A New Easily Digested Summary on Climate Actions

June 14th, 2005

Posted by: admin

Thank god for the colored fishwrap. If the USA Today hadn’t told me today that “The debate is over: Globe is warming” (link), I’d have to keep posting on Prometheus, hunting for nuggets of insight on the current state of consensus.

My snickering on USA Today headline writing aside (I think I prefer The Onion), Dan Vergano does a decent job of summing up some recent corporate attitudes and actions on climate change. None of it is surprising; a few of us had expected the American corporate machine to start moving on climate change when they realized that their international business interests were at stake post-Kyoto (link). But the article tries to go inside the heads of some affected corporations and includes this pearl from Big Coal:

” ‘On the business side, it just looks like climate change is not going away,’ says Kevin Leahy of Cinergy, a Cincinnati-based utility that reports $4.7 billion in annual revenue and provides electricity, mostly generated from coal, to 1.5 million customers. Most firms see global warming as a problem whose risks have to be managed, he says. ”

This is what some climate/science policy people have been saying for a while. We’re beyond the science and now into the risk realm. That is, we’ve identified a risk, which implies both knowledge and uncertainty. The risk, however you perceive it, isn’t going away. So you better decide whether you want to be proactive or indifferent. This is boilerplate for regular readers of Prometheus, but it is interesting to hear a representative of “the problem” say the same thing.

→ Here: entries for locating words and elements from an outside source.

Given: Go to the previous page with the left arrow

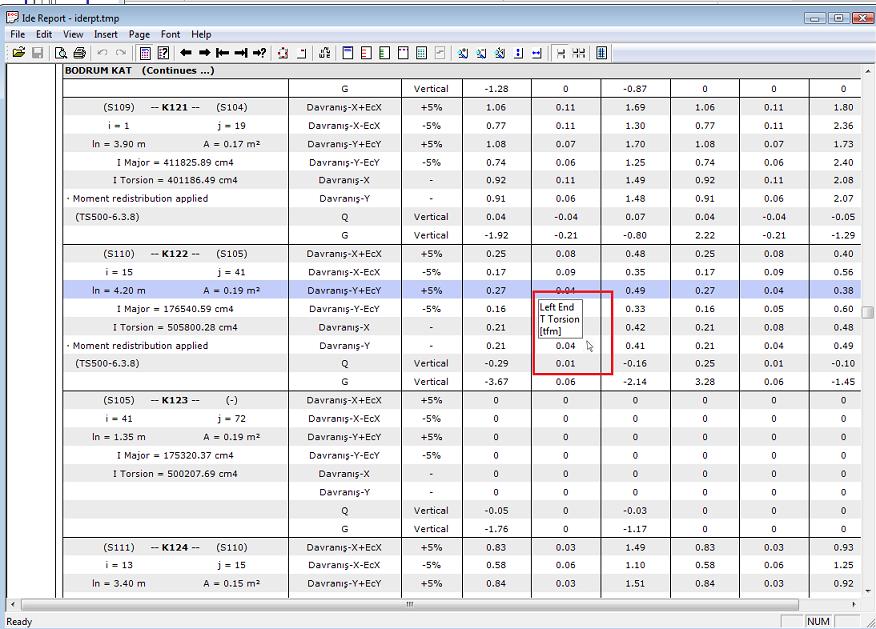Looking at the screenshot, I should tap(186, 53).
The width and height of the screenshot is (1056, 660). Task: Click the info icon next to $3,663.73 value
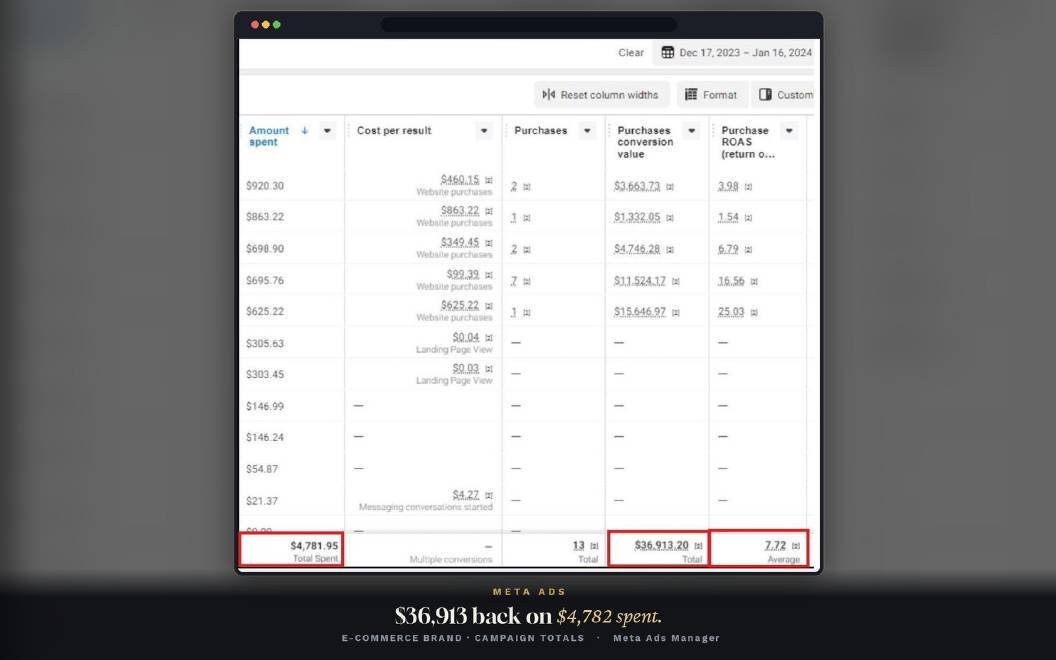pyautogui.click(x=670, y=187)
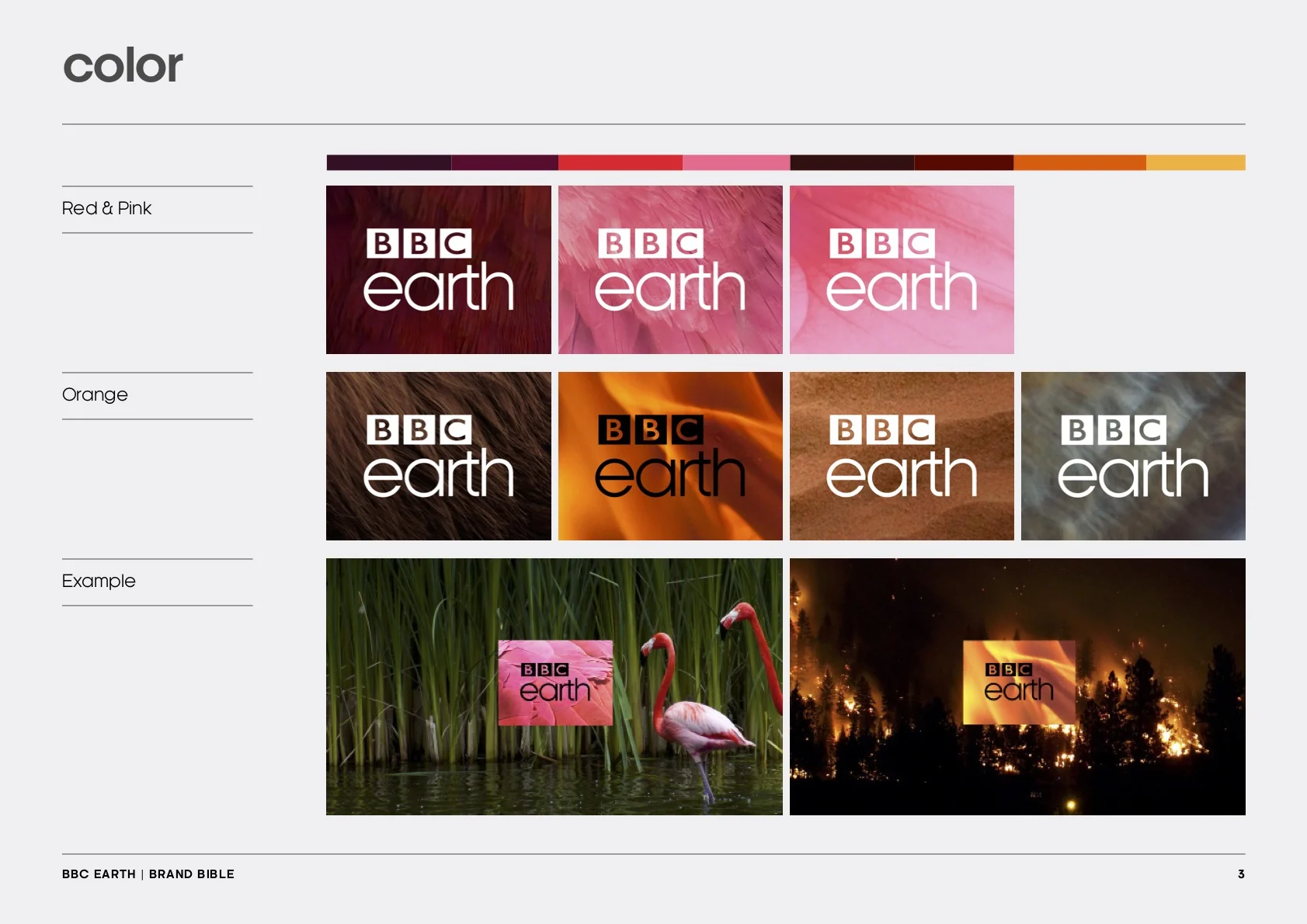Click the orange swatch in the color strip

pyautogui.click(x=1079, y=162)
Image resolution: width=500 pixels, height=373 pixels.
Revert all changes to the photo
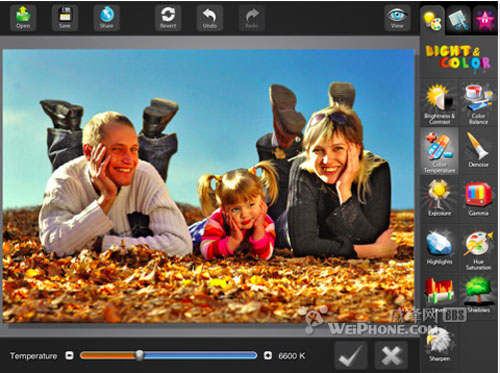tap(168, 18)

The article is also interesting for trotting out the now infamous Rick Piltz, attributing to him expertise in energy conservation (he did publish a paper about it in 1989), without really showing whether Vergano actually interviewed Piltz for the article. It will be interesting to watch whether Piltz becomes a recognized and oft-quoted expert on climate change for the next two weeks. (While Revkin gets to sit back and bask in the glory of originality. Nice job, Andy.)